The second advertisement filled in the narrative background:
Citizen Hauer, painter, was noticed at the Tribunal by Charlotte de Corday, drawing her portrait; she asked him to come into the criminal chamber while she awaited the results of the deliberations. She asked to see the portrait, found it well executed and a good likeness, and offered to pose for him again while she was being sentenced. He accepted with pleasure, and she posed with a tranquility and a cheerfulness that one can scarcely conceive.The result is that this portrait is of a striking resemblance to all who have seen it.
Sidelights on history:
The famous photographer Henri Cartier-Bresson was a proud descendant of Corday's extended family on his maternal side.

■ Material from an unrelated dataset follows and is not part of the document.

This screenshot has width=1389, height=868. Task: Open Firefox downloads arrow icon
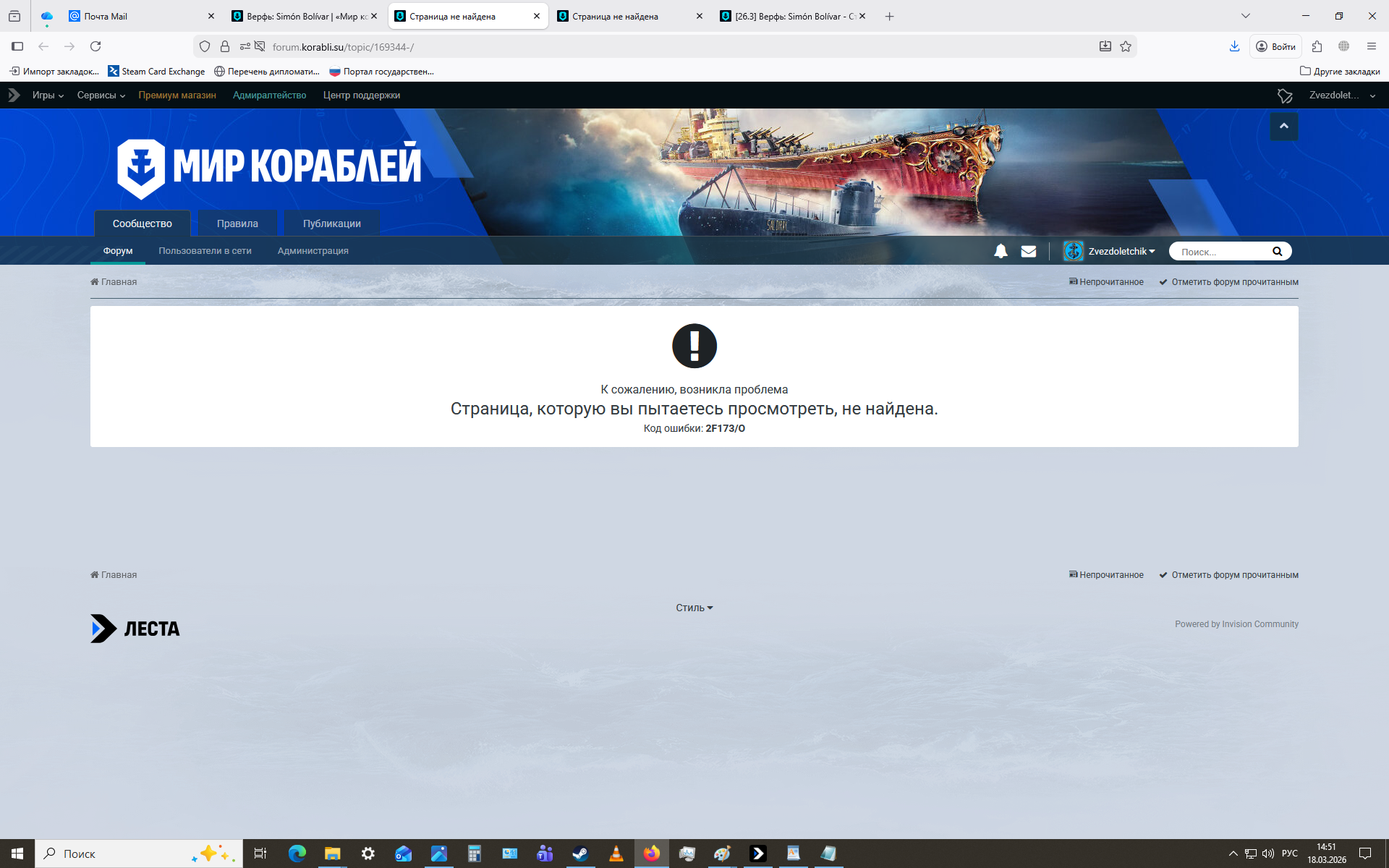(1234, 46)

It is perhaps even less well known that Winston Churchill took a particular interest in the figure of Corday. In July 1941, John Colville observed in his diary, "The PM said that one of the most striking things about this age was 'the lamentable lack of Charlotte Cordays.'"
In fact, Corday apparently became quite important to Churchill's worldview. According to one of my contacts, he kept Hauer's engraving on display in his home, so that, when dealing with Charles de Gaulle, he could point out what happened to arrogant Frenchmen who did not mend their ways.
Another nice example of the use or abuse of history (you can decide which is which).
For Cartier-Bresson, Corday was a heroine. Gelbart quotes him as saying, "What a wonderful figure, what an admirable character!"
Personally, I find the verdict of "the Raging Reporter" Egon Erwin Kisch more congenial. Introducing a piece by Marat in his anthology, Klassischer Journalismus (Berlin, 1923), he explains, "the agitated hysteric, Charlotte Corday, a stupid person, stabbed him to death."